Outdoor Active is, as best as we can tell, an Aldi house brand, although this is the first (and, to date, only) time we’ve seen it. The after sales support information points to an email address at 801service.net, a company Aldi has used before with some of its other products.
The Disc Swing retails for $7.99, which is on the cheaper end of disc swings you’ll find. The label on the disc says that it’s designed for kids ages 3-10 and also has a weight limit of 220 pounds. (We’ll leave it to you to decide if the swing can accommodate anyone older.) It comes with the swing itself, a rope that has been pre-installed on both ends, and a standard metal caribiner. There is no warranty.
The installation instructions assume that you’re using a tree or swingset with no eye bolt or other hardware beyond what comes with the swing. We installed the swing in a tree, and while we do have an eye bolt already in from a previous (different) swing, we decided to go with the instructions in the packaging.

* [What to produce] According to the passage about the Aldi disc swing, what weight limit is printed on the disc's label?

* [Supplied data]

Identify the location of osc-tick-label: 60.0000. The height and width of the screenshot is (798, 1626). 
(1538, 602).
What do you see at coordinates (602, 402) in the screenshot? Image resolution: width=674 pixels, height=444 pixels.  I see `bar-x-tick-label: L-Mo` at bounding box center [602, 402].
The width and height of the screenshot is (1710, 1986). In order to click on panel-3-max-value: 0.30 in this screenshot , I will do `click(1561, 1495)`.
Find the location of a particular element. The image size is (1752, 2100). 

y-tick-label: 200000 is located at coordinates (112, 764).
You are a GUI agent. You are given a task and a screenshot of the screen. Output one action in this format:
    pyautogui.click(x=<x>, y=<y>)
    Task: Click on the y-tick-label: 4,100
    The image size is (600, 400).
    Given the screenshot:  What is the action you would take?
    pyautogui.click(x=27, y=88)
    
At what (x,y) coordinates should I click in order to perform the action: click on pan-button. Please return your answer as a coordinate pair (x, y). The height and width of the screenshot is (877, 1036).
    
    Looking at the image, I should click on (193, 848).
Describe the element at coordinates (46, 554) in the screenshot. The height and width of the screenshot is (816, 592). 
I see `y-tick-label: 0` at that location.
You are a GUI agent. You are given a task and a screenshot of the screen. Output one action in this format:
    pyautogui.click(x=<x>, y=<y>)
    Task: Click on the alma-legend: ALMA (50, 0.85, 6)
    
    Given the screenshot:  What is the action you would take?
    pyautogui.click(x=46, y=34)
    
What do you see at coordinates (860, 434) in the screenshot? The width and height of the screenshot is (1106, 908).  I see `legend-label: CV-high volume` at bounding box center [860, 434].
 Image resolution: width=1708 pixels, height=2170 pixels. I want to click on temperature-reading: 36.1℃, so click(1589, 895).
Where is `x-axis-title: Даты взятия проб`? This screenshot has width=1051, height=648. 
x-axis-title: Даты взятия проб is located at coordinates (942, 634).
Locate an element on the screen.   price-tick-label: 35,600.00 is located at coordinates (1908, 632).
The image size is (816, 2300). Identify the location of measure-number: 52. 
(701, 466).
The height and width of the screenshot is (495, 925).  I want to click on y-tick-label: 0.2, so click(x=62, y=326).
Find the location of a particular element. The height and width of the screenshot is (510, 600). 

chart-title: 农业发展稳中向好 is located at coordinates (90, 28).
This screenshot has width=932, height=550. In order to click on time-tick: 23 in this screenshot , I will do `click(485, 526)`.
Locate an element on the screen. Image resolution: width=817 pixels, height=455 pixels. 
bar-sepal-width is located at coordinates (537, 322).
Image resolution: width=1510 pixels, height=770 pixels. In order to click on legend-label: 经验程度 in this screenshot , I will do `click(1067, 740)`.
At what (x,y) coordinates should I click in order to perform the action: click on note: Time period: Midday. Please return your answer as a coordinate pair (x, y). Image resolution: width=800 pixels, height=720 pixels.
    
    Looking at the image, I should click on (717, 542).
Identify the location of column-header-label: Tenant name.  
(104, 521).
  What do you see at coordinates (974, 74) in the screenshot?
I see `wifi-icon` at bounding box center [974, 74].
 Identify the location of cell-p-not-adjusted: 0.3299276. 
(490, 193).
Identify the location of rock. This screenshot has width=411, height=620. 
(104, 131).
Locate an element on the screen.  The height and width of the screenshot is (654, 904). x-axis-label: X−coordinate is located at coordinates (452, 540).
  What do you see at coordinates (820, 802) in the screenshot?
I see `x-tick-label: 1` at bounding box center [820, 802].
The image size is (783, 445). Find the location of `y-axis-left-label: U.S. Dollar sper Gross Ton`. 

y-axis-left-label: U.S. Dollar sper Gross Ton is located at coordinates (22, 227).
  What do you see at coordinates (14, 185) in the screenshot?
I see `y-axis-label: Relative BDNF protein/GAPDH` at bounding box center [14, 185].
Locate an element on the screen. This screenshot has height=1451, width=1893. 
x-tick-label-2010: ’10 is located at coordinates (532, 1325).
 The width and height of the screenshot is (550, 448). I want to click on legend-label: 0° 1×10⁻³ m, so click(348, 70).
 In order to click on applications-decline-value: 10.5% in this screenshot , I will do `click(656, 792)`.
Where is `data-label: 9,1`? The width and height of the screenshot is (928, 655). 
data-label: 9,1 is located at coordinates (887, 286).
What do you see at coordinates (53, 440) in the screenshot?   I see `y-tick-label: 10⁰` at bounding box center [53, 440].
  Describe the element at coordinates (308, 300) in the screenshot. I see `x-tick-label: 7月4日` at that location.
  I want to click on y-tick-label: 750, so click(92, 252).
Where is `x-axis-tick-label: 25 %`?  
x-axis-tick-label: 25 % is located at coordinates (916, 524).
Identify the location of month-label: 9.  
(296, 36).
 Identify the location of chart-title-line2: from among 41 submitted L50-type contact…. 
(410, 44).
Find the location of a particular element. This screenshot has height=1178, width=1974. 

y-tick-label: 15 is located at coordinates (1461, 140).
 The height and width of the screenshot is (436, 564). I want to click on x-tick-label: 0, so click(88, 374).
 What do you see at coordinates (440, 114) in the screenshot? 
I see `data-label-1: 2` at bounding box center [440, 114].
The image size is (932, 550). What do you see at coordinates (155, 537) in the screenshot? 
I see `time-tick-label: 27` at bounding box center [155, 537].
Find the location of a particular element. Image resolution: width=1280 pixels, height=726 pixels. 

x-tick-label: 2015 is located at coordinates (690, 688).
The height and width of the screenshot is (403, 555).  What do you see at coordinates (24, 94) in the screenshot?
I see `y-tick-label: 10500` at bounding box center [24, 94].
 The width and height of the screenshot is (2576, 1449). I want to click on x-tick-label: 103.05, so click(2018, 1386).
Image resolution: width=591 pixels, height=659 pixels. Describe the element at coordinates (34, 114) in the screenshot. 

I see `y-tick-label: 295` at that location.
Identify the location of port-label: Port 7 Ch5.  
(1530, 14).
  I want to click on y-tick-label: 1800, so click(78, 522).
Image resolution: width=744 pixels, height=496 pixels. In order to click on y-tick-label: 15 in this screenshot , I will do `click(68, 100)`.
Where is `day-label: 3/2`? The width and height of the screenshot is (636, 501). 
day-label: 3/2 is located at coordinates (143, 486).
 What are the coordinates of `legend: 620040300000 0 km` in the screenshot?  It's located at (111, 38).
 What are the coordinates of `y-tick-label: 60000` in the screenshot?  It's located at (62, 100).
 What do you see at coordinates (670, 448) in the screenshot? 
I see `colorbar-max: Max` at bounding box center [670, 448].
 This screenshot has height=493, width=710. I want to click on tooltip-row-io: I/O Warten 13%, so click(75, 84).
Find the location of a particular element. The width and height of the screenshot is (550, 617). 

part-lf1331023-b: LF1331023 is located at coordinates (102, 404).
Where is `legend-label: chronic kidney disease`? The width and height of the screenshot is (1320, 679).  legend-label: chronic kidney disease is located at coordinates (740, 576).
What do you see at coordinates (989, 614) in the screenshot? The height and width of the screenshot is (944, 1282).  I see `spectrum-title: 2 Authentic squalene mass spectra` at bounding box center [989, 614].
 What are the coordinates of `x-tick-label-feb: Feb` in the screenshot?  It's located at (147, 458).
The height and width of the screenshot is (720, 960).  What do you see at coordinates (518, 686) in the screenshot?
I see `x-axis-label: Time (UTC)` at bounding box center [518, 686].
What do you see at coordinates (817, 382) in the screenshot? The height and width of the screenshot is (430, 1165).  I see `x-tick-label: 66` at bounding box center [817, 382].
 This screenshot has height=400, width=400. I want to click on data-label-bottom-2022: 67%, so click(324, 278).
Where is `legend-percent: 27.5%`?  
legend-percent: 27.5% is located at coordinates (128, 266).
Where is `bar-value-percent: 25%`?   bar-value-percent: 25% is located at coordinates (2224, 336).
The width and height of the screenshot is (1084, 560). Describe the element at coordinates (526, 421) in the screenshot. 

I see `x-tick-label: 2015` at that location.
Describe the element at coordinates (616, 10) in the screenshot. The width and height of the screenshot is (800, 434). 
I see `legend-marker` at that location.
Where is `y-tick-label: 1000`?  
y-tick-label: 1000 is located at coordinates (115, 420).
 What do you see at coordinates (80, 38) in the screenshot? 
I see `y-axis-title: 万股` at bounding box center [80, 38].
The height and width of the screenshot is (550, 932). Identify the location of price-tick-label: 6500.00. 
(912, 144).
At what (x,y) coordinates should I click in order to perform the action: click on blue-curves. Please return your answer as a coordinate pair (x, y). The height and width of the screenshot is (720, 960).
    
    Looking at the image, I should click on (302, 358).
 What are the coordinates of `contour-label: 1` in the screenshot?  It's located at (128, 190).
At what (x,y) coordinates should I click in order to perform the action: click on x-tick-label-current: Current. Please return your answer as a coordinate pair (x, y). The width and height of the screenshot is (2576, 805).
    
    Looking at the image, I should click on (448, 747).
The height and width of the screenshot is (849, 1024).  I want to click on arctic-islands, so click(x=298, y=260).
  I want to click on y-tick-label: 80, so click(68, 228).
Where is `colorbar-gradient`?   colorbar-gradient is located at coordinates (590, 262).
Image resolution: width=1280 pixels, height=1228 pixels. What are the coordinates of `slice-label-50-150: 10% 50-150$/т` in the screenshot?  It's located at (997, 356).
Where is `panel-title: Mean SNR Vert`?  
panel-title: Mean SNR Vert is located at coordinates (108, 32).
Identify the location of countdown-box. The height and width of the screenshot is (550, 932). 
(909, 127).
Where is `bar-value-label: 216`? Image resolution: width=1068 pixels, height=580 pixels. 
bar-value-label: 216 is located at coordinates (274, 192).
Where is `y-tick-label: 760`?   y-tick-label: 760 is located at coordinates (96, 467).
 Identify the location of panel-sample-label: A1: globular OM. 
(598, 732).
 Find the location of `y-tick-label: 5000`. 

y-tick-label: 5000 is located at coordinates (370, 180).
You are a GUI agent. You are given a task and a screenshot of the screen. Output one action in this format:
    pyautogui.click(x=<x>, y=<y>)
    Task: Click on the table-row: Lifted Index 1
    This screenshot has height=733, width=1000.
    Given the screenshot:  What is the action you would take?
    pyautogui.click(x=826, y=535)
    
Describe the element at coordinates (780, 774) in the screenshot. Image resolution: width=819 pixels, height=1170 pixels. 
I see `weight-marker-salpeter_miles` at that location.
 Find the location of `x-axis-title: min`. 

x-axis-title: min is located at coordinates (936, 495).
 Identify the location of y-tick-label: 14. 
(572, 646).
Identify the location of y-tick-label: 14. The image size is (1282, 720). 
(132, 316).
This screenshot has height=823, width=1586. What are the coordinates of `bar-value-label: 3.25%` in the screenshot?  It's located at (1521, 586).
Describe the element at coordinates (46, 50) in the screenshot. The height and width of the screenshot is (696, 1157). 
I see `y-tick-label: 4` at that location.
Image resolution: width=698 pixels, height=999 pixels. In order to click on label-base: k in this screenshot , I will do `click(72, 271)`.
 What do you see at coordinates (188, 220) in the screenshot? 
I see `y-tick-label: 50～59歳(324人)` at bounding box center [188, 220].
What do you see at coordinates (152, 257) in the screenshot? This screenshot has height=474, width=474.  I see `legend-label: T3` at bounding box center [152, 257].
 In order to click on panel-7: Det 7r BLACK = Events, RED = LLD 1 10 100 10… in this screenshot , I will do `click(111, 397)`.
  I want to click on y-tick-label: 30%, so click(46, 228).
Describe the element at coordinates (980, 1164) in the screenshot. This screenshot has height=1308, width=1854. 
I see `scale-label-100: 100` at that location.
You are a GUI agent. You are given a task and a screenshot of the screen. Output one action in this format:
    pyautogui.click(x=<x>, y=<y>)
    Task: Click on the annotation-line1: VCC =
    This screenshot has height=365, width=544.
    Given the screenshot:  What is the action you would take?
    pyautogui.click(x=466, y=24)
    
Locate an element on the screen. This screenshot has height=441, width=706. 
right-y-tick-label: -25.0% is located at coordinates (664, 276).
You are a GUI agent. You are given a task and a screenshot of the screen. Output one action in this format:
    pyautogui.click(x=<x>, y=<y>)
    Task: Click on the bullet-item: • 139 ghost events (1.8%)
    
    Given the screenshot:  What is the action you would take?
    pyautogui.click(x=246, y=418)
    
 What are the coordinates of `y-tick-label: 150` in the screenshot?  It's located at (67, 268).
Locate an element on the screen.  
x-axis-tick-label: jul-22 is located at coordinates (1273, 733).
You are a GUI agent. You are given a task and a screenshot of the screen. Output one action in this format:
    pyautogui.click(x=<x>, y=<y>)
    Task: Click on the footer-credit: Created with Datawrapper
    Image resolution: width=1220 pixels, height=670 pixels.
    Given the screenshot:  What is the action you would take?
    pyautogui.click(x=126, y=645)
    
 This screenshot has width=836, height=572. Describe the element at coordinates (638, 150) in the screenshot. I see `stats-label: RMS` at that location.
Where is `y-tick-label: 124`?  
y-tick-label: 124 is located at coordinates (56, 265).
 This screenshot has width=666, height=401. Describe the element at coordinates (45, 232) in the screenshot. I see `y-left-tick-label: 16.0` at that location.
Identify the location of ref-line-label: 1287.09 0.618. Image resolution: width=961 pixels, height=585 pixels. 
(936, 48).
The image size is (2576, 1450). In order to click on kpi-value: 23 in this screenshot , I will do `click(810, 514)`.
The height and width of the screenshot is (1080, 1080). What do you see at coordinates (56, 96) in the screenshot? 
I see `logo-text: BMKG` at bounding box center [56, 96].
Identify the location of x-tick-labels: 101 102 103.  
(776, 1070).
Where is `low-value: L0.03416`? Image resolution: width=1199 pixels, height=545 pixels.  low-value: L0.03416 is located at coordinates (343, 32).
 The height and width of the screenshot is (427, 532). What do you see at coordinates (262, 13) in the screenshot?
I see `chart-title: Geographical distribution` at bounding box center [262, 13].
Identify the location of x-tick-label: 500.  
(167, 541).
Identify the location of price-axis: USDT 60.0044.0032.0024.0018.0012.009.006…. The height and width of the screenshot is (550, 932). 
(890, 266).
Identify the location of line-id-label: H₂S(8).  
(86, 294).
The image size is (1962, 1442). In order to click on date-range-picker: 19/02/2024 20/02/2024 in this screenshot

* [Answer below] 220 pounds